Considérant que d'après les principes généraux de la Déclaration du Gouvernement de la République algérienne, démocratique et populaire, ayant servi d'intermédiaire dans la recherche d'une solution mutuellement acceptable à la crise dans les relations entre les États-Unis et la République islamique d'Iran qui découle de la détention de ressortissants américains en Iran :

"L'objectif des deux Parties, dans le cadre et en application des dispositions des deux Déclarations du Gouvernement de la République algérienne démocratique et populaire, consiste à mettre fin à tous les litiges qui s'élèvent entre le Gouvernement de chaque Partie et les ressortissants de l'autre Partie, et à réaliser le règlement de toutes ces plaintes et y mettre fin par arbitrage irrévocable. Au moyen des procédures édictées dans la Déclaration relative à l'Accord de règlement du contentieux, les États-Unis conviennent de mettre fin à toutes les actions judiciaires devant les tribunaux américains qui font intervenir des plaintes de ressortissants et d'institutions des États-Unis contre l'Iran et ses entreprises d'État, d'annuler toutes saisies et jugements prononcés à leur occasion, d'interdire toutes poursuites ultérieures fondées sur lesdites plaintes et de mettre fin aux dites plaintes par arbitrage irrévocable" ;

Considérant que suivant la Déclaration du Gouvernement de la République démocratique et populaire d'Algérie sur le règlement du contentieux entre le Gouvernement des États-Unis d'Amérique et le Gouvernement de la République islamique d'Iran, il est, suivant l'article II :

"1. Par la présente ... institué un Tribunal arbitral international (le Tribunal des différends irano-américains) dans le but de statuer sur les demandes de ressortissants américains contre l'Iran et les demandes de ressortissants iraniens contre les États-Unis, ainsi que sur les demandes reconventionnelles nées du contrat, de l'opération ou de l'événement qui fait l'objet de la demande principale du ressortissant, à condition que lesdites demandes et demandes reconventionnelles existent à la date du présent accord, qu'elles aient ou non été portées devant un tribunal quelconque, et qu'elles naissent de dettes, de contrat (y compris les opérations faisant l'objet de lettres de crédit ou de garanties bancaires), d'expropriations ou d'autres mesures affectant les droits de propriété, à l'exclusion des demandes décrites au paragraphe 1

1.        de la Déclaration du Gouvernement algérien du 19 janvier 1981 et des demandes découlant des actions prises par les États-Unis en réponse à la conduite décrite dans ledit paragraphe ("extinction des sanctions et des réclamations"), et à l'exclusion des demandes nées d'un contrat liant les Parties et prévoyant expressément que tout litige y afférent relèvera exclusivement de la juridiction des tribunaux iraniens compétents en réponse à la position des Majlis" (le Parlement iranien).

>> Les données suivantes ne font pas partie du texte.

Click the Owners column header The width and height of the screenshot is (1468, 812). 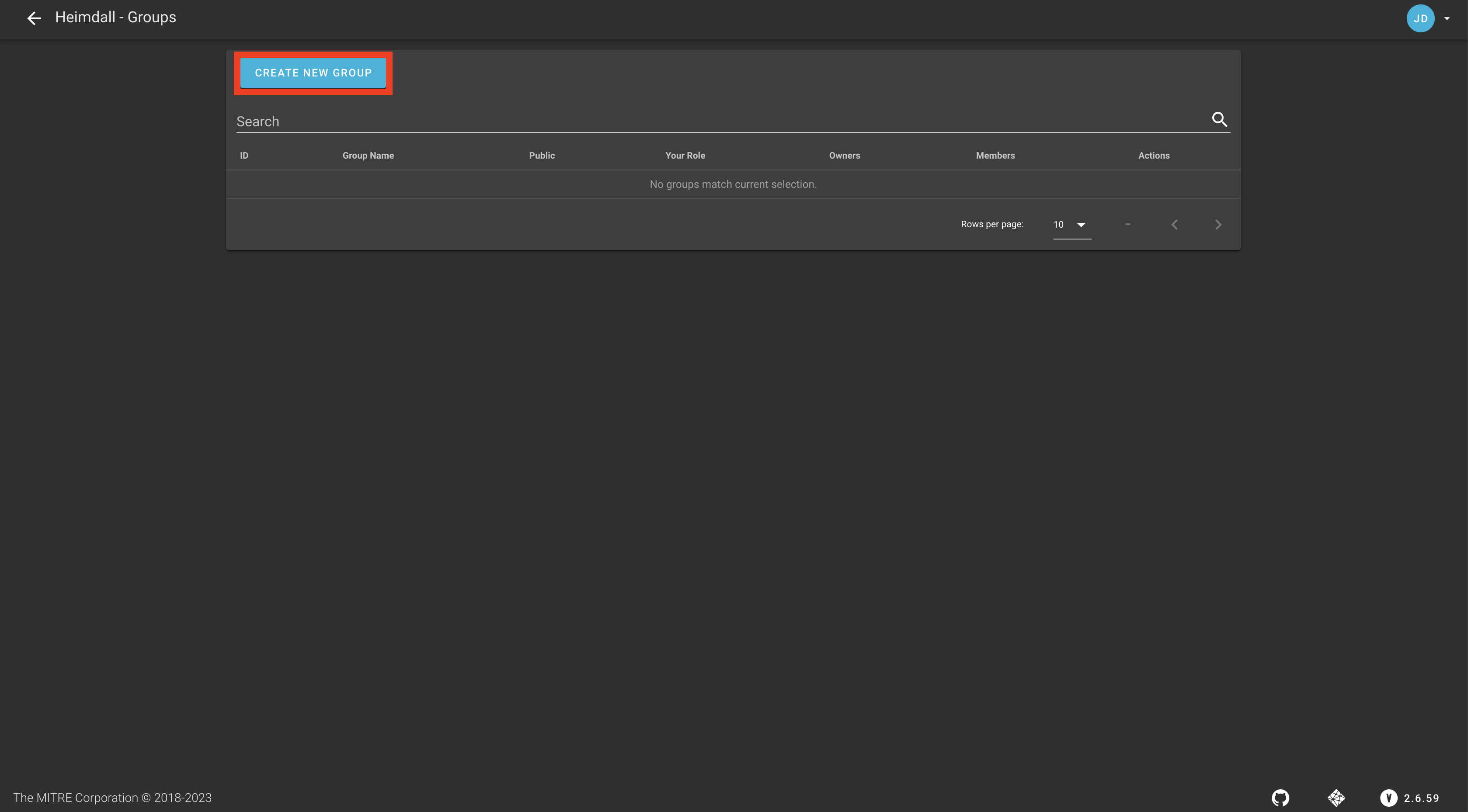click(844, 156)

2. Le Tribunal sera également compétent pour connaître des demandes officielles des États-Unis et de l'Iran l'un contre l'autre, nées d'arrangements contractuels entre eux pour l'achat et la vente de biens et de services.

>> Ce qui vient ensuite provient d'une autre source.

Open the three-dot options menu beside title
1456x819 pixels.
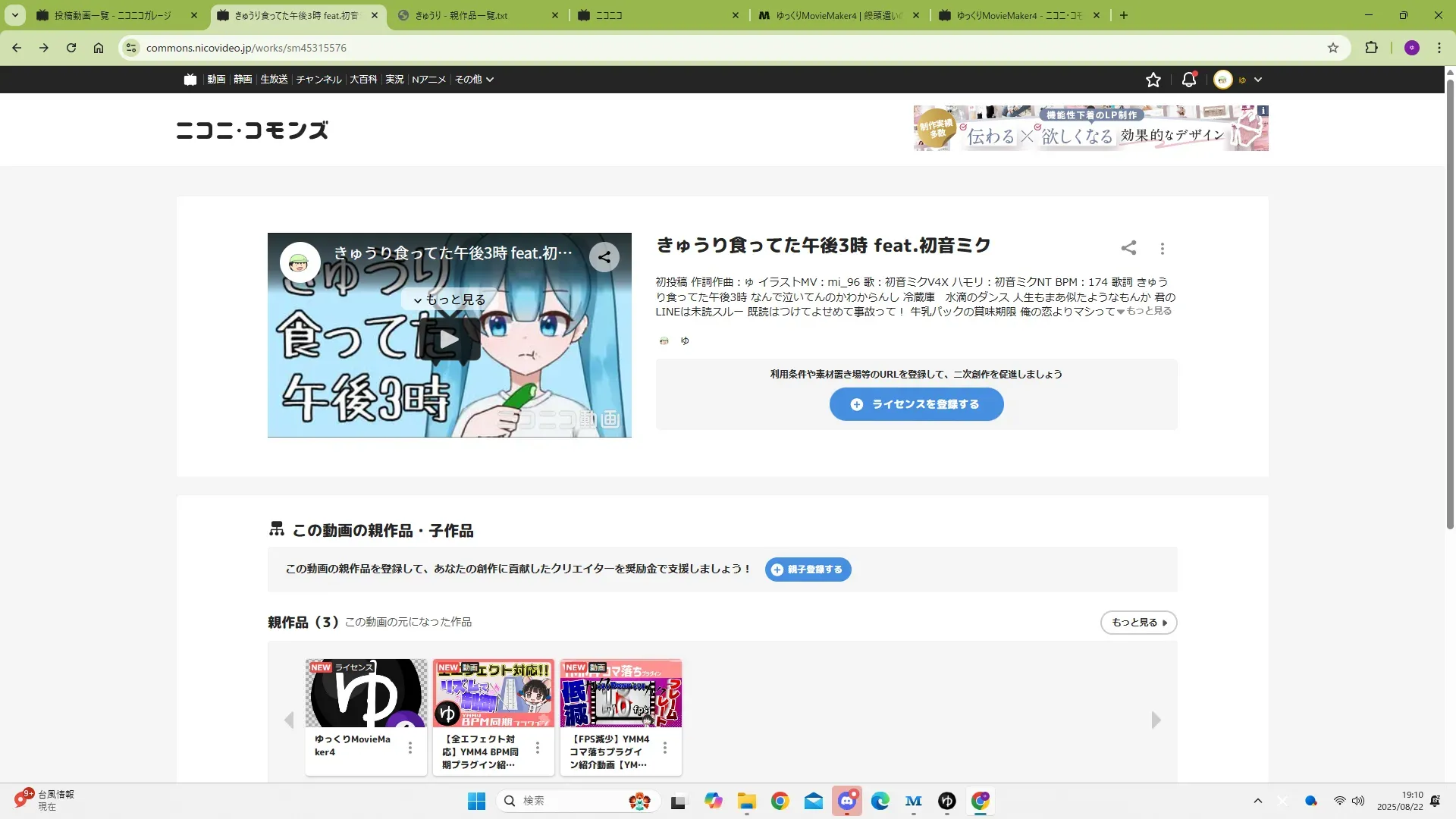[1163, 249]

3. Le Tribunal sera compétent comme il est précisé aux paragraphes 16 et 17 de la Déclaration du Gouvernement algérien du 19 janvier 1981, pour connaître de tout litige relatif à l'interprétation ou de l'exécution de toute disposition de la présente Déclaration.

Considérant, qu'en l'état du principe de validité de la convention d'arbitrage, son existence et son efficacité s'apprécient, sous réserve de l'égalité des parties dans la désignation des arbitres et de l'ordre public international, d'après la commune volonté des parties ;

Considérant que les Déclarations ("les accords d'Alger"), signées par les États-Unis et la République islamique d'Iran grâce à la médiation de la République algérienne, démocratique et populaire, créent une juridiction arbitrale interétatique en vue de parvenir au règlement de nombreuses affaires du type défini à l'article 11 de la Déclaration sur le règlement du contentieux ci-dessus cité, à laquelle des personnes privées, physiques ou morales, peuvent soumettre certaines catégories de litiges, comme la prétention de M. Abrahim Golshani fondée sur l'expropriation de ses droits dans une société, au même titre que les États ou les organes ou entités contrôlés par ceux-ci ;

Considérant que d'après les accords d'Alger, seules les demandes des personnes privées dirigées contre les États-Unis ou l'Iran ou leurs subdivisions ressortissent de la compétence du Tribunal des différends à l'exclusion des demandes formulées par les États, organes ou entités contrôlés par ceux-ci contre les personnes privées américaines ou iraniennes, autrement que par voie reconventionnelle ;

Considérant que l'article VII paragraphe 2 de la Déclaration sur le règlement du contentieux déjà mentionnée, précise que : "Les demandes qui sont portées devant le Tribunal arbitral seront, à la date de leur dépôt devant le Tribunal, considérées comme exclues de la compétence des tribunaux de l'Iran ou des États-Unis, ou de tout autre tribunal" ;

Considérant que les personnes privées qui saisissent le Tribunal des différends irano-américains adhèrent par là-même à la convention d'arbitrage international conclue sous forme de traité entre les États-Unis et l'Iran et à laquelle elles deviennent parties ;

Considérant que M. Abrahim Golshani, qui a saisi le 19 janvier 1982 le Tribunal des différends irano-américains d'une demande d'indemnisation pour des faits d'expropriation, est par suite irrecevable à soutenir que le Tribunal des différends irano-américains a statué sans convention d'arbitrage ;

D'où il suit que l'ordonnance d'exequatur du 1er février 1999 doit être confirmée ;

Sur les dépens et l'article 700 du nouveau Code de procédure civile :

Considérant que M. Abrahim Golshani, qui succombe en son appel, supporte les dépens et ne peut prétendre à aucune indemnité sur le fondement de l'article 700 du nouveau Code de procédure civile au titre duquel il convient en revanche de le condamner à payer au Gouvernement de la République islamique d'Iran une somme de 30.000 F ;

Par ces motifs :

Déclare recevable l'appel de M. Abrahim Golshani, Confirme l'ordonnance rendue le 1er février 1999 par le Président du Tribunal de grande instance de Paris ayant déclaré exécutoire en France la sentence n° 546-812-3 prononcée le 2 mars 1993 par la 3ème chambre du Tribunal des différends irano-américains ;

Condamne M. Abrahim Golshani à verser au Gouvernement de la République islamique d'Iran une somme de 30.000 F par application des dispositions de l'article 700 du nouveau Code de procédure civile et le déboute de sa demande à ce même titre ;

Condamne M. Abrahim Golshani aux dépens et admet la SCP Patrice Monin, avoué, au bénéfice de l'article 699 du nouveau Code de procédure civile.